[[ EXTRACTED DATA, beginning ]]

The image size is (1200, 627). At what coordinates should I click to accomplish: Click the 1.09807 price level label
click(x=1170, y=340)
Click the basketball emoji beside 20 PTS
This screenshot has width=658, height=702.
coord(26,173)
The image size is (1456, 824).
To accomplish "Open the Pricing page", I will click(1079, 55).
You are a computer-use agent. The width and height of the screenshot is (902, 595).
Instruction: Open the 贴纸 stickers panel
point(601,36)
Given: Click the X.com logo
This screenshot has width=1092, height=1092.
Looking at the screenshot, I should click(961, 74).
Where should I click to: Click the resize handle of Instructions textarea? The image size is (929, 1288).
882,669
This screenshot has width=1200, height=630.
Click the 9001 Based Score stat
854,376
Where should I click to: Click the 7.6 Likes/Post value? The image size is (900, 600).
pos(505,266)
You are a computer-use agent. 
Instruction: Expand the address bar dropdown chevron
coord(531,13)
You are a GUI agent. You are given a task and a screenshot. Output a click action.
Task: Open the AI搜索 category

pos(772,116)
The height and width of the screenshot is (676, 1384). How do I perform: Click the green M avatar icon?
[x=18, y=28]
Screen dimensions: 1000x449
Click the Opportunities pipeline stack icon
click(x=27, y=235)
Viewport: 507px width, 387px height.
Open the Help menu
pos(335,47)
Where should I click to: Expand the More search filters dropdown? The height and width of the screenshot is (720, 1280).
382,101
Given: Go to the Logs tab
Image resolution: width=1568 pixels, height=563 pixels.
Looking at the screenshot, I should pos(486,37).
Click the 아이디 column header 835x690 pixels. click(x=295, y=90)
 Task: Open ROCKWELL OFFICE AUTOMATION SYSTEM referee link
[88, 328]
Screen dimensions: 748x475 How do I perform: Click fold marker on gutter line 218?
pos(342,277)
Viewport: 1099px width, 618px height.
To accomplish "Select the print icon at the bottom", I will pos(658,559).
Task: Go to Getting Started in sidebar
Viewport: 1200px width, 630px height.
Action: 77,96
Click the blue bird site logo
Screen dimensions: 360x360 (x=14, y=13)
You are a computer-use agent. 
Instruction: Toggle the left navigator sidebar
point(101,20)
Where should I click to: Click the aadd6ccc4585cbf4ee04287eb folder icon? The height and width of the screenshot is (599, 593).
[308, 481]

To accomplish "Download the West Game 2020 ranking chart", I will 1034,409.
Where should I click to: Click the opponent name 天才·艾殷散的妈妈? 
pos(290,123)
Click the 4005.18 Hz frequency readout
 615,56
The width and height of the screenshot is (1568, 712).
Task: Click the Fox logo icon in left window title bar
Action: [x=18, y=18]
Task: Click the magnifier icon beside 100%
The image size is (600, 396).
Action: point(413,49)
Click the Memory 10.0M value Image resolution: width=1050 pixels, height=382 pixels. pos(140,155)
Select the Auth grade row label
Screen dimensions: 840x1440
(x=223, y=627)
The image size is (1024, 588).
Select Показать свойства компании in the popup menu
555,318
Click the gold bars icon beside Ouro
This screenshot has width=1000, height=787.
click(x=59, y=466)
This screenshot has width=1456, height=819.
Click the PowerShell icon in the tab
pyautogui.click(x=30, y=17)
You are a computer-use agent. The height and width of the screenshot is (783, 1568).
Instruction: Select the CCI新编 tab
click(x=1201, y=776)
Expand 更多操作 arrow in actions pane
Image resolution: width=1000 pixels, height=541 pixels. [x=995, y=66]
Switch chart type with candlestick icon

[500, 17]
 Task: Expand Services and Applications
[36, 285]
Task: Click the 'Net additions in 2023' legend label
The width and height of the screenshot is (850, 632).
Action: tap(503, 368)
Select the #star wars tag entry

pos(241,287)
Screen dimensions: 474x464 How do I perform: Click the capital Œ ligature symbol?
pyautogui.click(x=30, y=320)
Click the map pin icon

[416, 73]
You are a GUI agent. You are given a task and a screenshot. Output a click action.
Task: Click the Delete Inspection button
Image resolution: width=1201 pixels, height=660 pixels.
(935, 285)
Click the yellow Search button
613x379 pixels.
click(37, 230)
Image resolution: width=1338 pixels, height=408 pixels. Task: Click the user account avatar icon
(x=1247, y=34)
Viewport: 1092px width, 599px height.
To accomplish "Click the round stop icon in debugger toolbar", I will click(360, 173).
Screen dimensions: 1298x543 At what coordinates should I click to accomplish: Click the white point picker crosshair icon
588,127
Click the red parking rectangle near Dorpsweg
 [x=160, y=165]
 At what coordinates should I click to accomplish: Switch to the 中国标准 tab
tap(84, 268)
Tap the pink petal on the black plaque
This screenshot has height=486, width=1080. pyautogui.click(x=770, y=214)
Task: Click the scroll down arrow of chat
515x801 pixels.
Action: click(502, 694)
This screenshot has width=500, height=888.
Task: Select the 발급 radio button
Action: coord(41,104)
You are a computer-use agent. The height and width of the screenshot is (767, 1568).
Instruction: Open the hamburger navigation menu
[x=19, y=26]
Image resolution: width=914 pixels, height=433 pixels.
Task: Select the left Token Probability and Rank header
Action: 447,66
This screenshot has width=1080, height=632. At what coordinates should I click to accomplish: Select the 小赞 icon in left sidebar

[[ EXTRACTED DATA, end ]]

Return, from the data above, each line in which the string "will" appears.

To accomplish "Open the Pricing page", I will click(1079, 55).
To accomplish "Select the print icon at the bottom", I will pos(658,559).
To accomplish "Download the West Game 2020 ranking chart", I will 1034,409.
To accomplish "Click the round stop icon in debugger toolbar", I will click(360, 173).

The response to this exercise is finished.